A peculiar duality sits at the heart of ‘All Clouds Bring Not Rain’, the second full-length from MEMORIALS, revealing itself gradually rather than declaratively. On the surface, it presents as a collection of finely wrought songs, melodic, even inviting, but beneath that exterior lies a restless curiosity about structure, texture, and the very idea of what a song can contain. Created entirely by Verity Susman and Matthew Simms in near-total isolation, the album carries the imprint of its environment: secluded, self-sufficient, and quietly expansive.
“Life Could Be a Cloud” opens the record with an almost disarming sense of clarity. Susman’s voice enters without adornment, its directness establishing an emotional anchor even as the arrangement begins to shift beneath it. Simms’ production sensibility is immediately apparent—not in overt flourishes, but in the way sounds are positioned, layered, and subtly destabilized. The track suggests possibility without insisting on it, a gentle thesis for what follows.
That sense of openness is quickly complicated by “Cut Glass Hammer,” where sharper contours emerge. The interplay between rhythm and texture becomes more pronounced, with Simms weaving together elements that feel both organic and mechanically precise. Susman’s vocal line, meanwhile, glides above the arrangement with a calm assurance, creating a productive friction between surface ease and underlying complexity.
“I Can’t See A Rainbow” offers one of the album’s most striking juxtapositions. Its melodic core is immediate, almost disarmingly so, yet the surrounding instrumentation resists settling into any predictable pattern. There is a subtle dislocation at work, as though the song were being viewed through shifting lenses. This quality deepens in “Dropped Down The Well,” where the sense of descent is rendered not through obvious dramatics but through a gradual thickening of atmosphere, each layer adding weight without obscuring the whole.
“In The Weeds” and “Reimagined River” form a kind of diptych at the album’s center, each exploring movement in different ways. The former feels dense and inward-looking, its details accumulating in a manner that rewards close attention. The latter, by contrast, carries a sense of flow, its structure more fluid, its transitions less defined. Together, they illustrate the duo’s ability to inhabit contrasting modes without losing coherence.
“Mediocre Demon” introduces a note of sly irreverence, its title hinting at a playful undercurrent that runs through the album. Musically, it balances that playfulness with a carefully constructed framework, where unexpected turns feel earned rather than arbitrary. “Bell Miner” continues this approach, its use of timbre particularly striking; the inclusion of instruments like vibraphone and Leslie-treated textures expands the album’s palette without drawing attention to the mechanics behind them.

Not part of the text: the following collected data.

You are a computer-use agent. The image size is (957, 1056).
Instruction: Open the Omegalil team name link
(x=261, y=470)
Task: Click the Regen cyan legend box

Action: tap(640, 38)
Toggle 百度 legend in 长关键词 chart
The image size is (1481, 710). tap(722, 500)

“Lemon Trees” and “Watching The Moon” shift the emotional register once more, leaning into a more reflective space. Susman’s voice here is especially compelling, its unembellished quality allowing small inflections to carry significant weight. Simms’ arrangements remain inventive, but they recede just enough to let the songs’ emotional contours come forward.

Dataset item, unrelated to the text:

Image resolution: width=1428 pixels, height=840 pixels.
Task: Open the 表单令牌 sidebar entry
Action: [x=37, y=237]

As the album moves toward its conclusion, “Wildly Remote” and “Holy Invisible” feel less like endpoints than like further openings. The former suggests distance not as isolation but as perspective, while the latter brings the record to a close with a sense of quiet suspension. There is no definitive resolution, only a lingering awareness of the spaces the music has traced.
What distinguishes ‘All Clouds Bring Not Rain’ is not simply its breadth of influence (though echoes of folk, experimental music, and various strains of popular song are woven throughout), but the way those influences are absorbed into a language that feels entirely its own. Susman and Simms do not treat genre as a set of boundaries to be crossed or erased; instead, they approach it as a reservoir of possibilities, drawing from it selectively and reshaping it according to their own logic.

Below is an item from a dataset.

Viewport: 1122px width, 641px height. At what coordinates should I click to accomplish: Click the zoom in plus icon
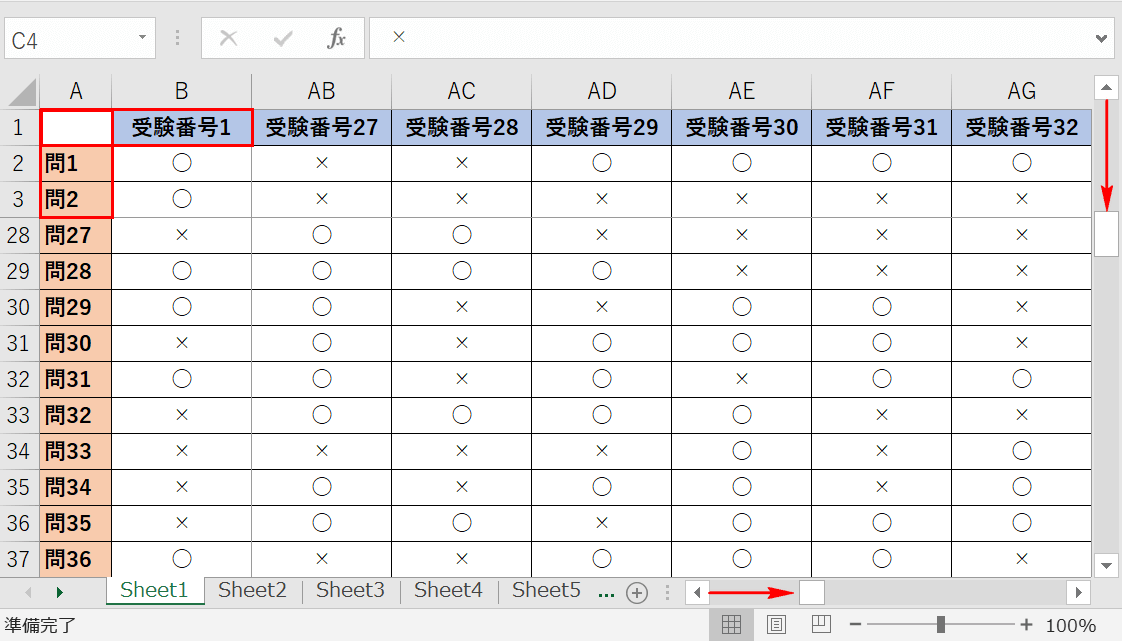tap(1025, 625)
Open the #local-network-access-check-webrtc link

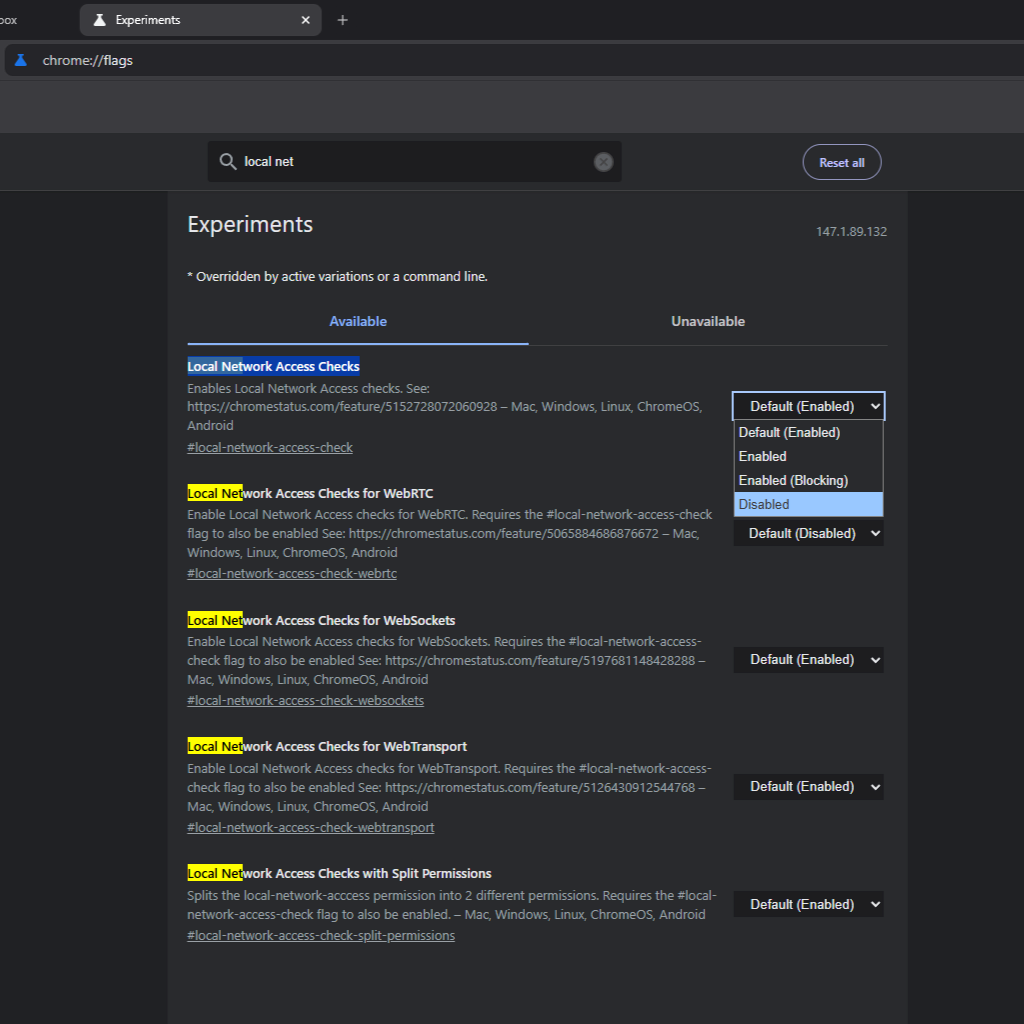coord(292,573)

The decision to write, perform, record, and mix the album themselves proves crucial to its character. There is an internal coherence here that might have been diluted in a more conventional setting. Every sound feels considered, every choice part of a larger, evolving design. Yet for all its intricacy, the album never loses sight of the listener. Its melodies linger, its structures invite exploration, and its overall effect is one of sustained engagement rather than immediate resolution.
In the end, ‘All Clouds Bring Not Rain’ is an album that trusts in its own ambiguity. It does not offer easy answers or fixed meanings, but instead creates a space in which multiple possibilities can coexist. It is a work of quiet ambition, one that reveals more of itself with each encounter, and one that suggests that clarity and complexity need not be opposing forces, but can instead enrich one another in ways that feel both surprising and inevitable.